:: To do ::
Copy exactly the lines from the beginning of the data down to and including the line holding "G+ (132, 1489)", without any pictures.

:: Stored data ::

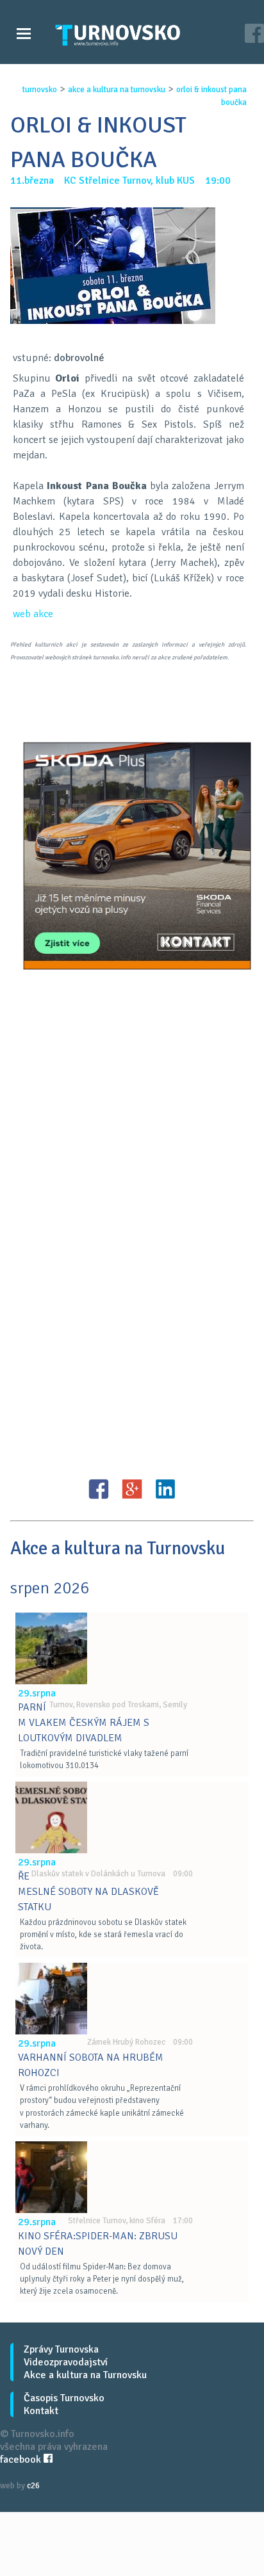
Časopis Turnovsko (64, 2398)
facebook (22, 2459)
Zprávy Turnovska (61, 2349)
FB (98, 1489)
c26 (33, 2486)
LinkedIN (165, 1489)
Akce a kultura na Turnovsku (85, 2375)
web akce (33, 614)
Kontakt (41, 2410)
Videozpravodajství (66, 2362)
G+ (132, 1489)
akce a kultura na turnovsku (116, 90)
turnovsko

:: Solution to this task ::
Časopis Turnovsko (64, 2398)
facebook (22, 2459)
Zprávy Turnovska (61, 2349)
FB (98, 1489)
c26 (33, 2486)
LinkedIN (165, 1489)
Akce a kultura na Turnovsku (85, 2375)
web akce (33, 614)
Kontakt (41, 2410)
Videozpravodajství (66, 2362)
G+ (132, 1489)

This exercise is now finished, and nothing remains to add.